Motion-capture acting, also called performance-capture acting and often abbreviated as mo-cap or P-cap, is a type of acting in which an actor wears markers or sensors on a skintight bodysuit or directly on the skin. Several cameras from different angles record the actor's movements simultaneously, recording the three-dimensional position of the sensors without recording the rest of the actor. Sampling is done many times each second, aided by advances in computer technology. The resulting database of 3D points permits a filmmaker or video game creator to create a digital character and place them in an entirely new setting.

== History ==
The first virtual actor animated by motion-capture was produced in 1993 by Didier Pourcel and his team at Gribouille. It involved "cloning" the body and face of French comedian Richard Bohringer, and then animating it with still-nascent motion-capture tools.

== Description ==
This type of acting is seen as a growth area, with predictions that there will be more work in the future for actors. Some talent agents represent motion-capture actors in addition to their live-action actors. Motion-capture acting can be difficult work, often involving unusual movements not found in human locomotion, and other unusual performance requirements. For example, one actor was "placed in a tiny booth, had dots placed all over his face that captured his movements, and had to sit perfectly still". As it is a new type of acting work, one report suggested that actors wishing to break into this line of work should go to acting class and become experts in skills such as gunplay, sword fighting, hand-to-hand combat, dancing, running, jumping, gymnastics, and general body movement.

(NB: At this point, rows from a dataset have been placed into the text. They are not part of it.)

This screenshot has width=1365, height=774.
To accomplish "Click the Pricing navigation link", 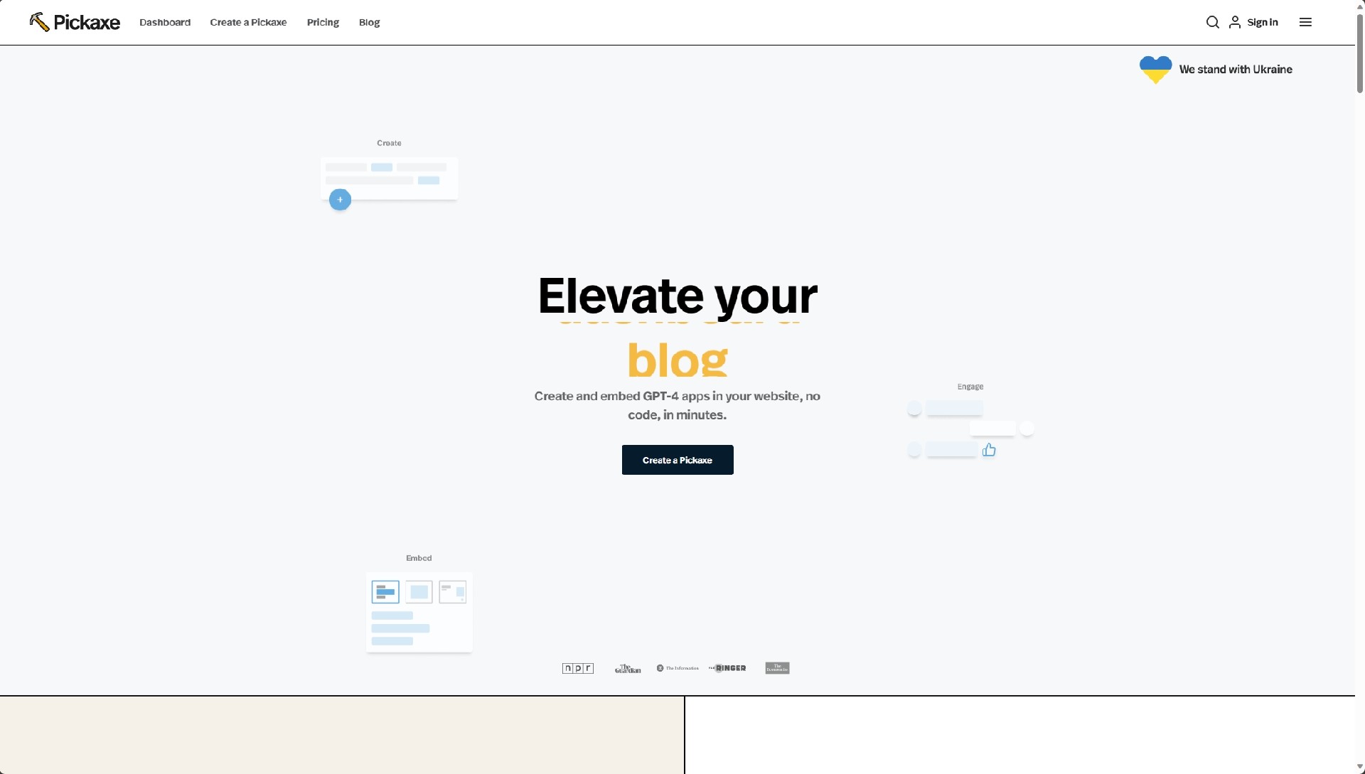I will click(323, 23).
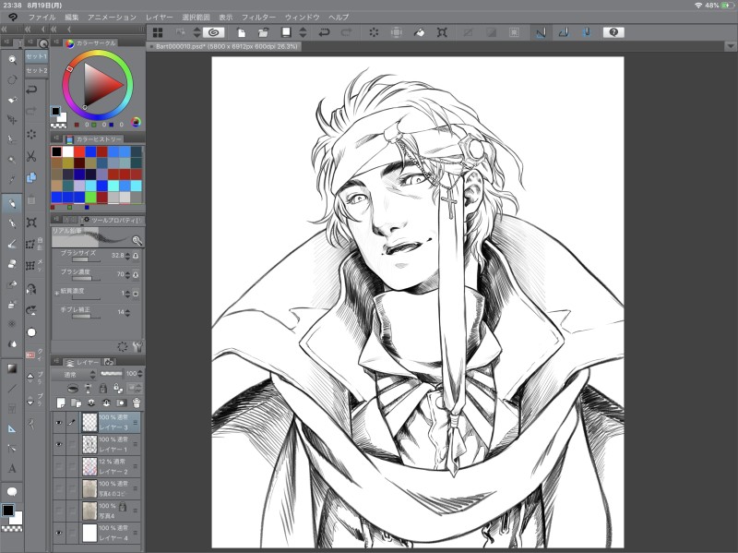Select the text tool 'A'

[12, 469]
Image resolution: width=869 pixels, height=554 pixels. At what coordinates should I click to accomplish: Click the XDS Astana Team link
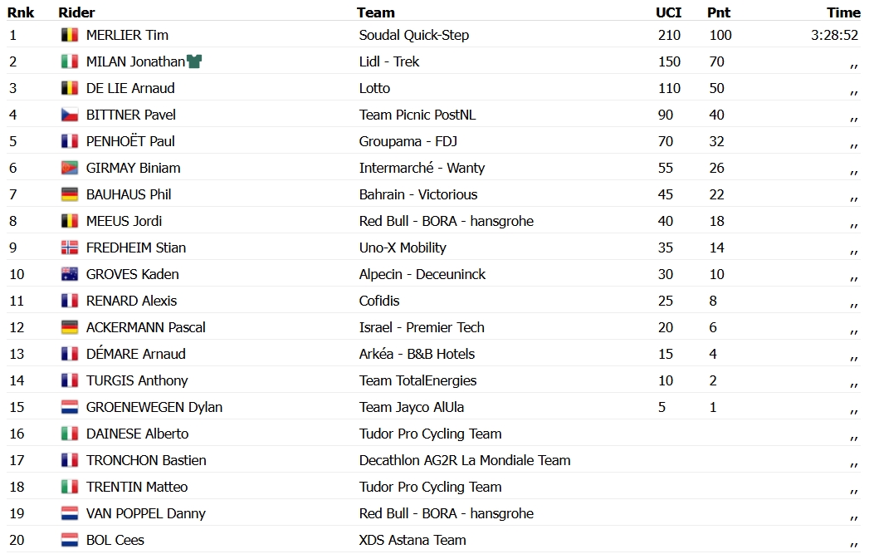click(413, 540)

== Notable practitioners ==
Numerous sources identify English actor Andy Serkis as the "king of motion-capture acting" based on his portrayal of digital characters in films such as King Kong, The Lord of the Rings, and Planet of the Apes. According to one report, the first use of motion-capture acting for a video game was for the 2007 PlayStation 3 release Heavenly Sword, which starred Serkis. In an August 2011 interview, Serkis said, "Performance-capture technology is really the only way that we could bring these characters to life. It's the way that Gollum was brought to life, and King Kong, and the Naʼvi in Avatar and so on [...] it's really another way of capturing an actor's performance. That's all it is, digital make-up."

== Disputes ==
There have been battles within the entertainment industry about recognition for motion-capture actors. The Alliance of Motion Picture and Television Producers does not consider motion-capture acting to be the same type of work as live-action acting, which means that motion-capture actors are often paid less. The actors' union SAG-AFTRA has lobbied the industry for better employment terms and conditions for motion-capture actors, arguing that the work should be included in standard labor contracts. As of 2020, major award ceremonies still have no motion-capture acting category.